Si hay algo que me gusta de ella (además de
verla una mujer
realista, directa, exigente consigo misma, emprendedora, inteligente) es su semblante, siempre sonriente. No hay una foto de ella en la que
no muestre ese gesto amable, cordial, campechano, … ese gesto que tiene la
persona que está feliz consigo misma, que tiene las
ideas claras sobre su vida, que decide sobre su
futuro, que es capaz de adaptarse a las circunstancias que la vida le va marcando.

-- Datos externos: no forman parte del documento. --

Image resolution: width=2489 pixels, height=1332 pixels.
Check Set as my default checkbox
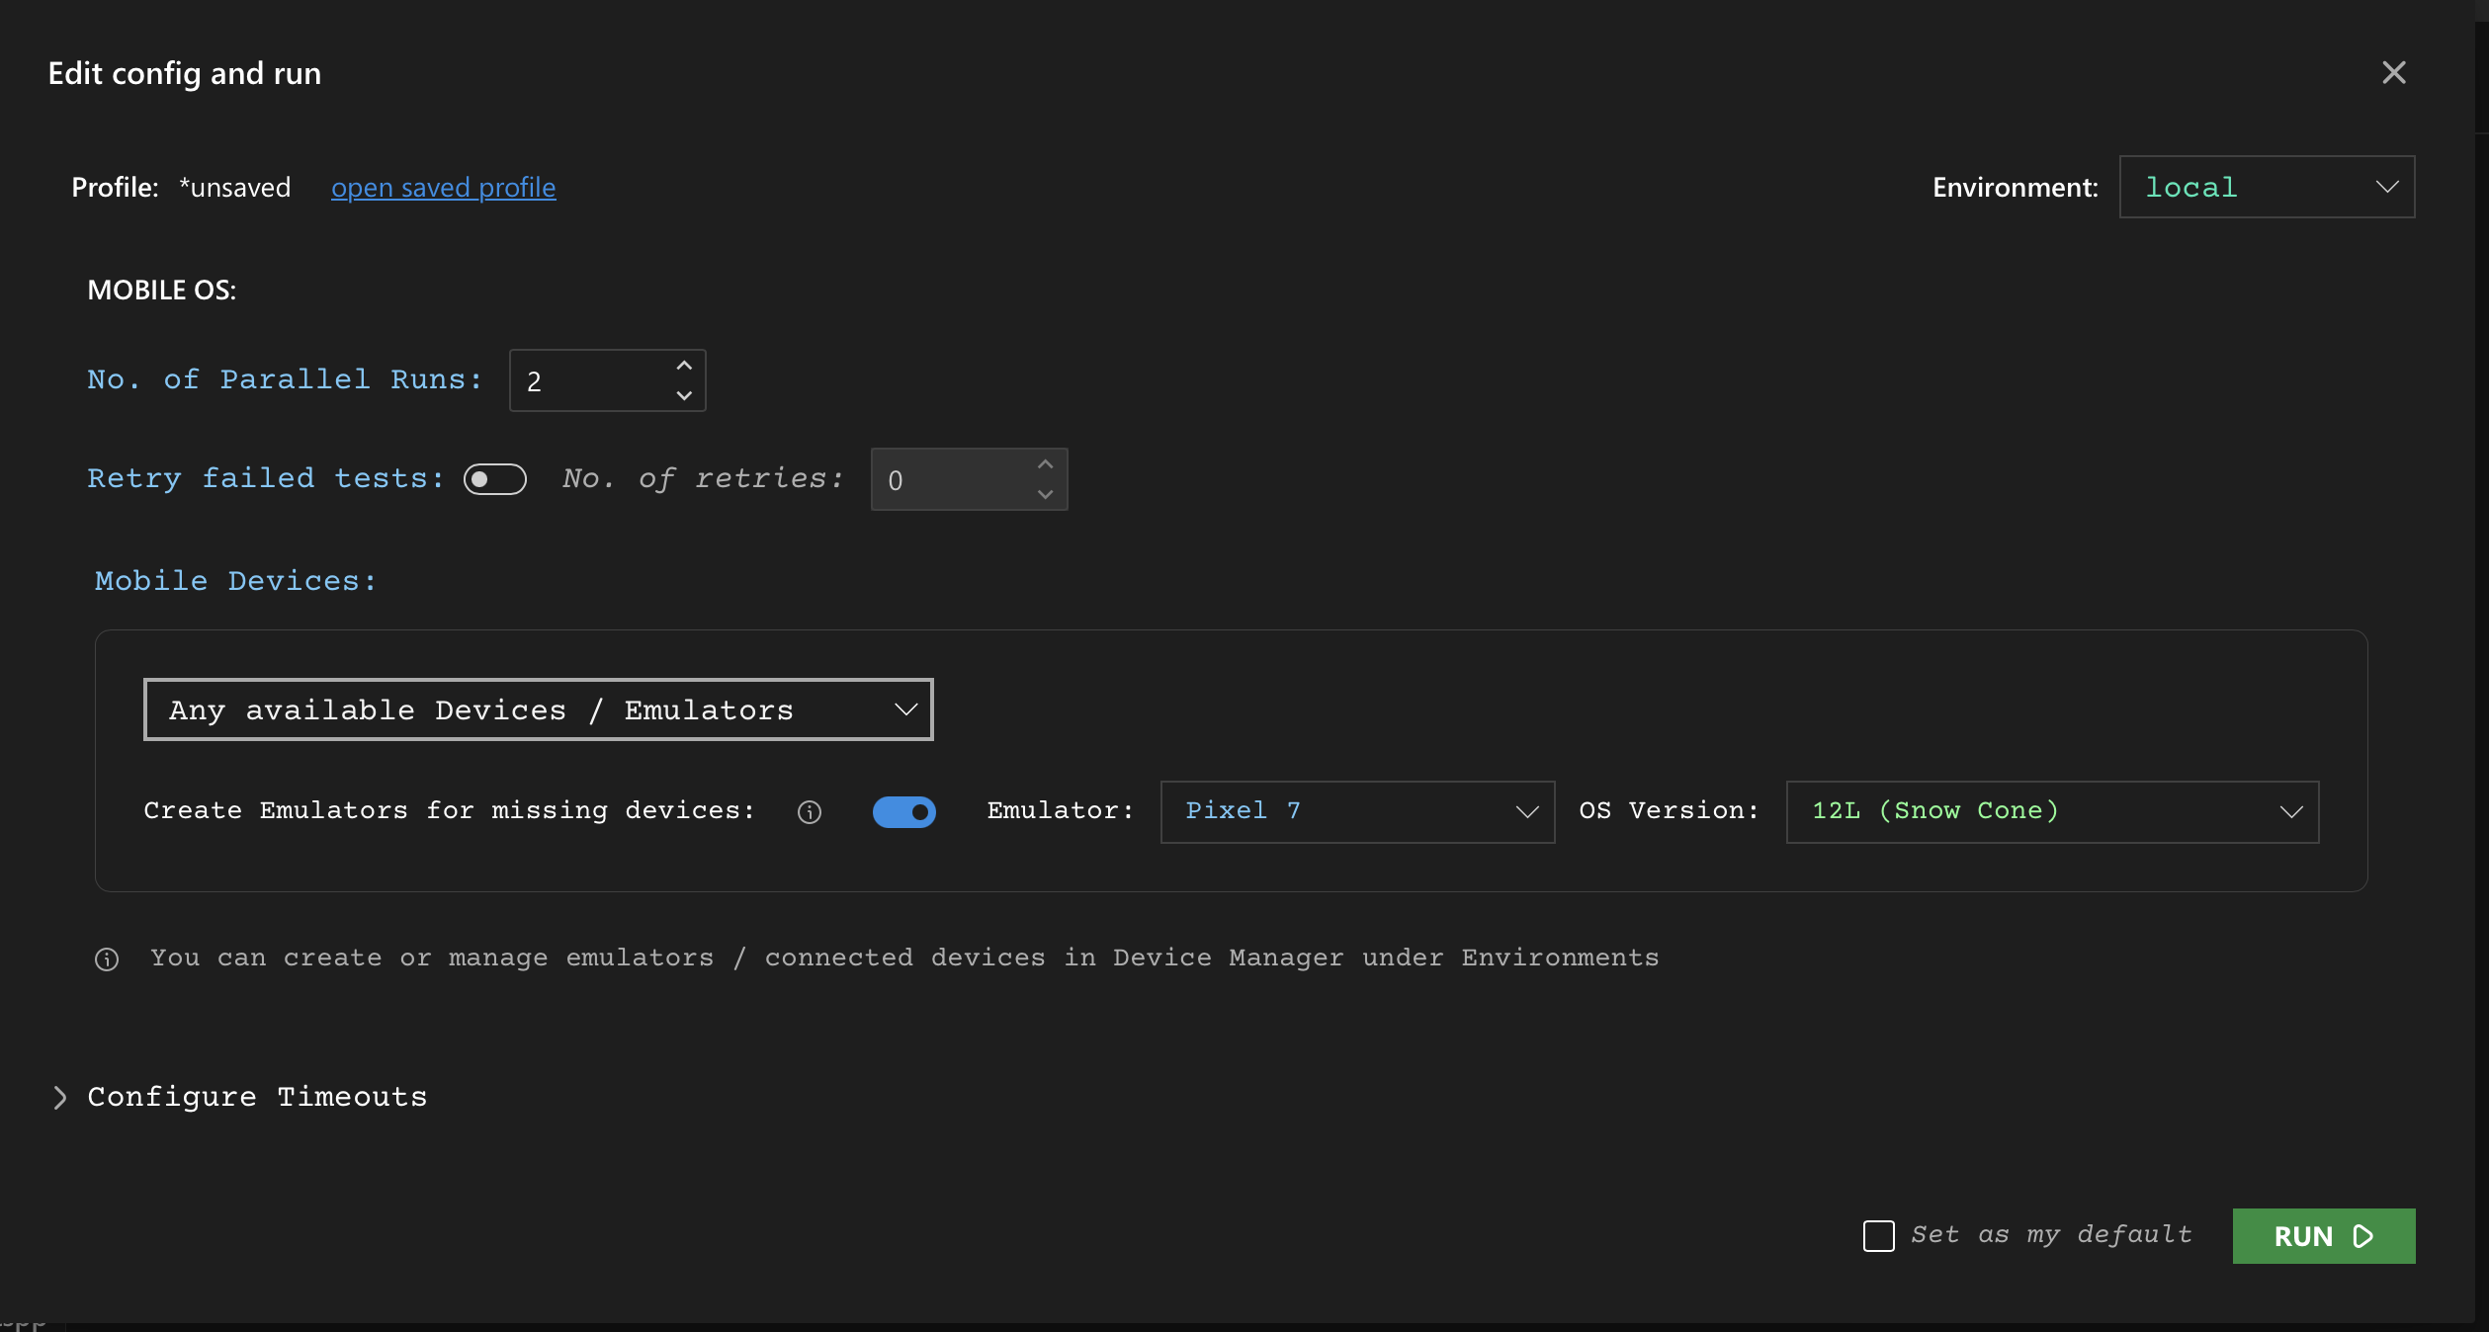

Así es la sonrisa de Zenobia Camprubí.
Ana María García Lupiáñez
Profesora de Lengua castellana y
Literatura
Coordinadora del Plan de Igualdad
Para la elaboración de este artículo he consultado: Zenobia Camprubí,
con luz propia, edición de la Fundación Zenobia y Juan Ramón de Moguer, por
el centenario de su estancia en La Rábida, 2009; Zenobia Camprubí, una vida hacia Juan
Ramón, de Emilia Cortés Ibáñez, ponencia en la Residencia de Estudiantes en
2006 y Zenobia Camprubí,
mujer sin sombra, por Yaiza Santos en Letras Libres, agosto 2012.